Let me ask you, would you ever type up an important memo to go to your boss, colleagues, clients customers, and then just hit send without running it through spellcheck editing? It really would you just dictate it once and send it out as he is? I'm guessing that's a no. Here's the thing. If you ever stand up and give a presentation, and you haven't looked at it on video and gotten feedback from others, you're essentially tossing out your rough draft. rough drafts are by definition rough.
For really important text memos in any organization. Quite often, you're going to want a boss to look at it a lawyer, the head of investor relations or public relations. It's not just your gut on how it works. But when it comes to giving presentations, you can also test here's my advice if you're giving a presentation to five or 10, or 20 clients or customers or prospects on Thursday. Get one or two colleagues together at lunch on Tuesday. Give them your presentation.
We talked a little about getting feedback, and an earlier lesson, but really be serious about this. Test your presentation in front of them. And then ask them that, what do you think they're gonna say, oh, you're wonderful. Ask them. What do they remember? If they can't tell you exactly the messages that you care about the most that you planned in advance that you actually wrote down?
Then you didn't communicate? Because I gotta tell you, it's never the audience's fault. Your audience in real life is doing this. It's because there's something more interesting here than what you're saying that's your fault, not their fault. So you need to test test your slides to make sure they work you want to go in to your next presentation, with actual empirical evidence. that it works.
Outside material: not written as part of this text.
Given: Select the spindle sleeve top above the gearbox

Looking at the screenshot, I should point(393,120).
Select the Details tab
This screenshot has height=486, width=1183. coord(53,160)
It can be done. It cost nothing. Now, there may be times when you don't have people right there, get your best video that you did in the earlier exercise and email it to people. Don't tell them what you're going to ask them. Just email it to them, ask them to look at it and then call them up and ask them over the phone. What do they remember, you can always test any presentation and it will make your actual presentation much, much stronger.